Greetings,
Well I am sure most of you saw our client email blast (below) last week about the mess the 1st DCA made of the SOL in the Estes case. (if you don’t get our newsletter and other client blasts register here: https://eraclides.com/newsletter-2/)
I have received a few dozen questions about it, and I have been trying to wrap my head around how to handle it and a more simplified way to explain it.

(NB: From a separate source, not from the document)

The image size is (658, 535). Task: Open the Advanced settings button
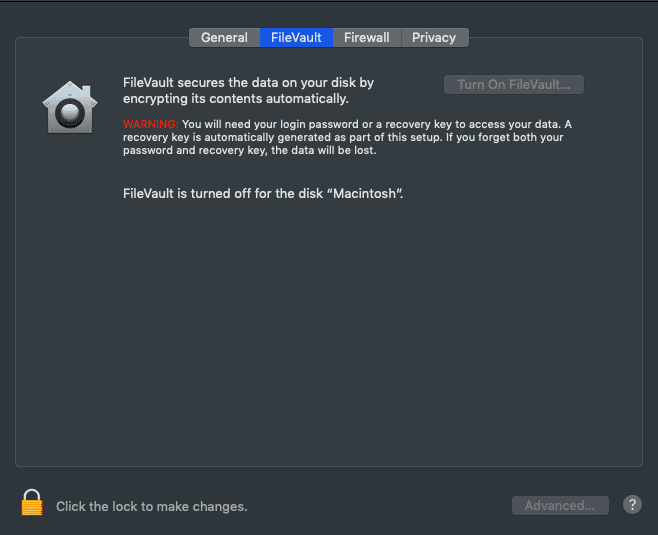tap(560, 506)
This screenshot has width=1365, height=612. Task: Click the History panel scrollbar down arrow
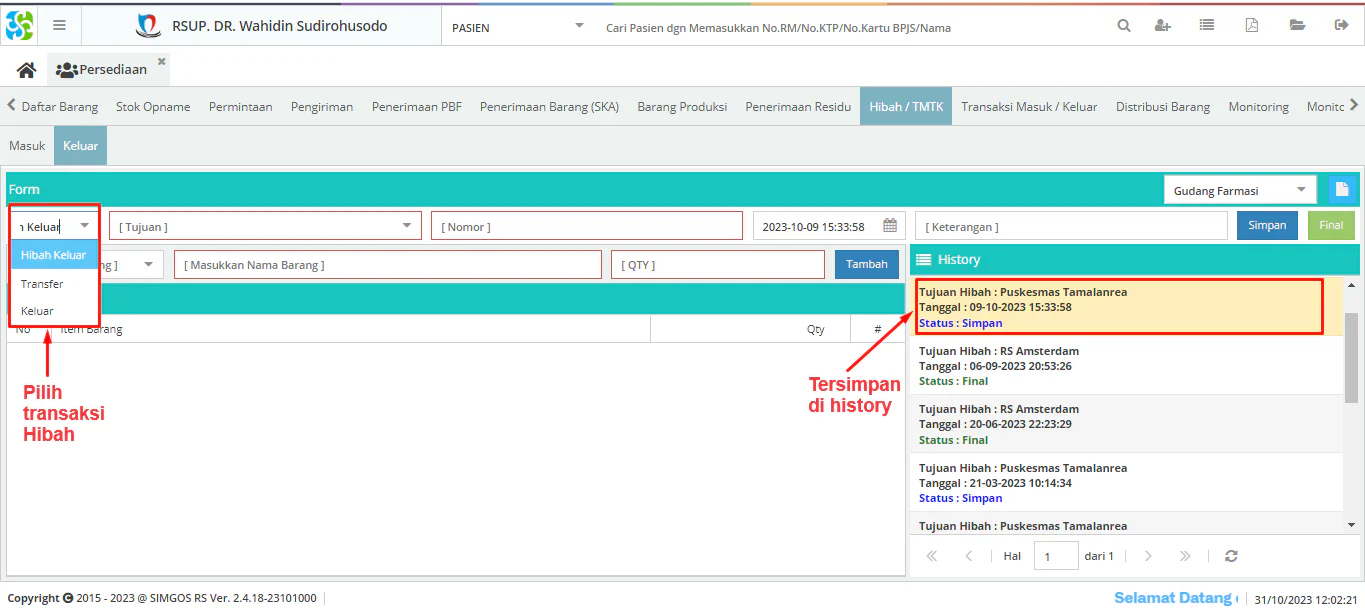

So here goes.
An easier way to think about it is basically the SOL in most cases is going to be 3* years or right around 3 years from the last provision of a benefit. *You can deduct from the 3 years any time spent before the claimant first had authorized treatment.
Here is an example:
- Date of accident January 1, 2022.
- The claimant seeks authorized treatment on the date of accident, 1/1/2022.
- The claimant’s last benefit is the last IB payment through date, 7/31/2022.
So, given that they treated on the day of accident, the SOL is 3 years from the last benefit, 8/1/2025. One year from the last benefit clock, and THEN the two-year clock tacked on afterwards.
What would change it is if the claimant did not have any authorized treatment or benefits for a month after the accident. If the first authorized visit was 2/1/2022, the SOL would run on 7/1/2025 a month sooner in this example. In the first month before authorized treatment, the 2-year clock started to run but it stopped when benefits started. So there is only 1 year and 11 months left on that clock. So the SOL would be 2 years and 11 months after the last benefit because she burned a month before benefits started.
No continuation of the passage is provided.